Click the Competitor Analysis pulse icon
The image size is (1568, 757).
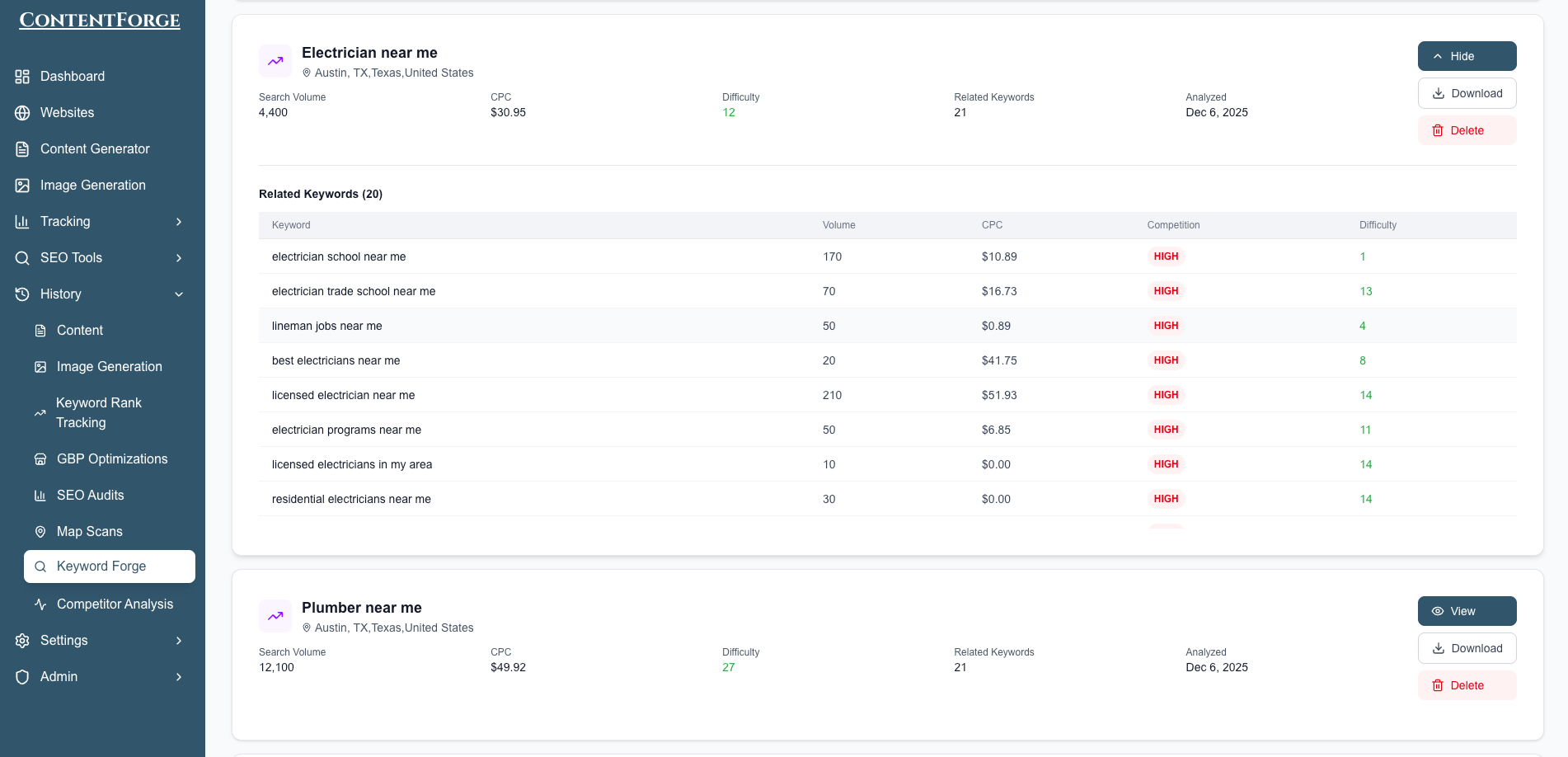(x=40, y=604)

--- --- ---

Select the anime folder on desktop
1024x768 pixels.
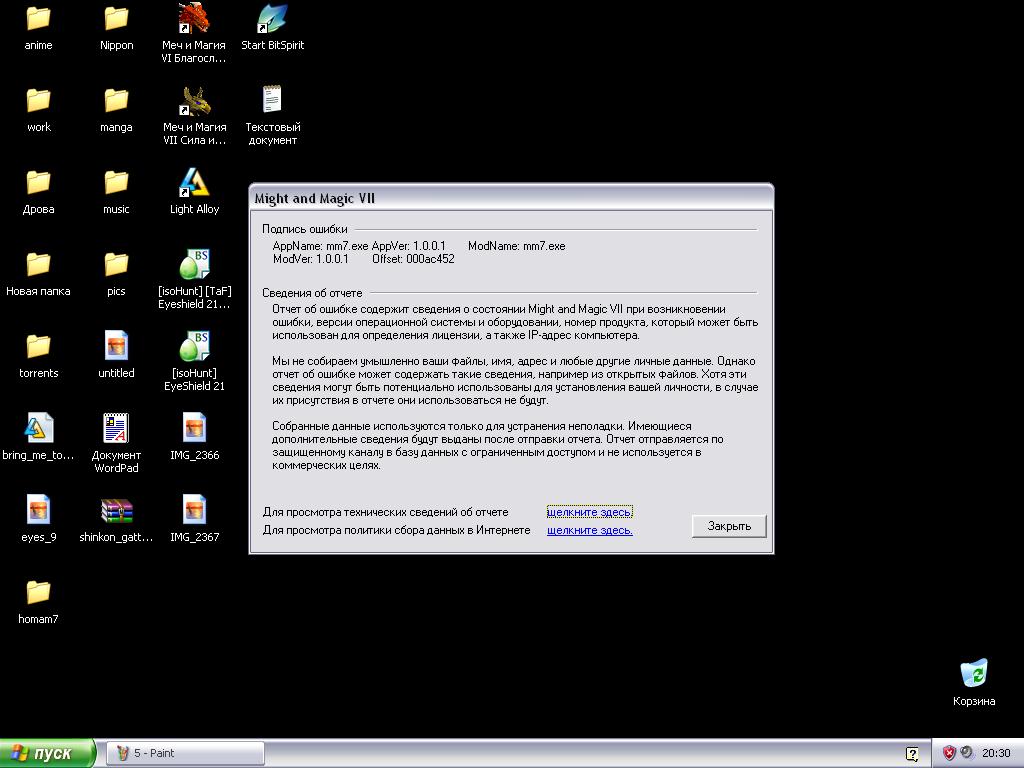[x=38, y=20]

--- --- ---

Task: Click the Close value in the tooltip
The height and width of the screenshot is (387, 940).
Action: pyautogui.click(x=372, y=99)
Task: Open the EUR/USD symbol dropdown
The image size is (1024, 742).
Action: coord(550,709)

--- --- ---

> _WHAT IS BEING ASKED_
Only the lines above that hold "Task" are wanted. Show every one of them.

> _THE ANSWER_
Task: Click the Close value in the tooltip
Task: Open the EUR/USD symbol dropdown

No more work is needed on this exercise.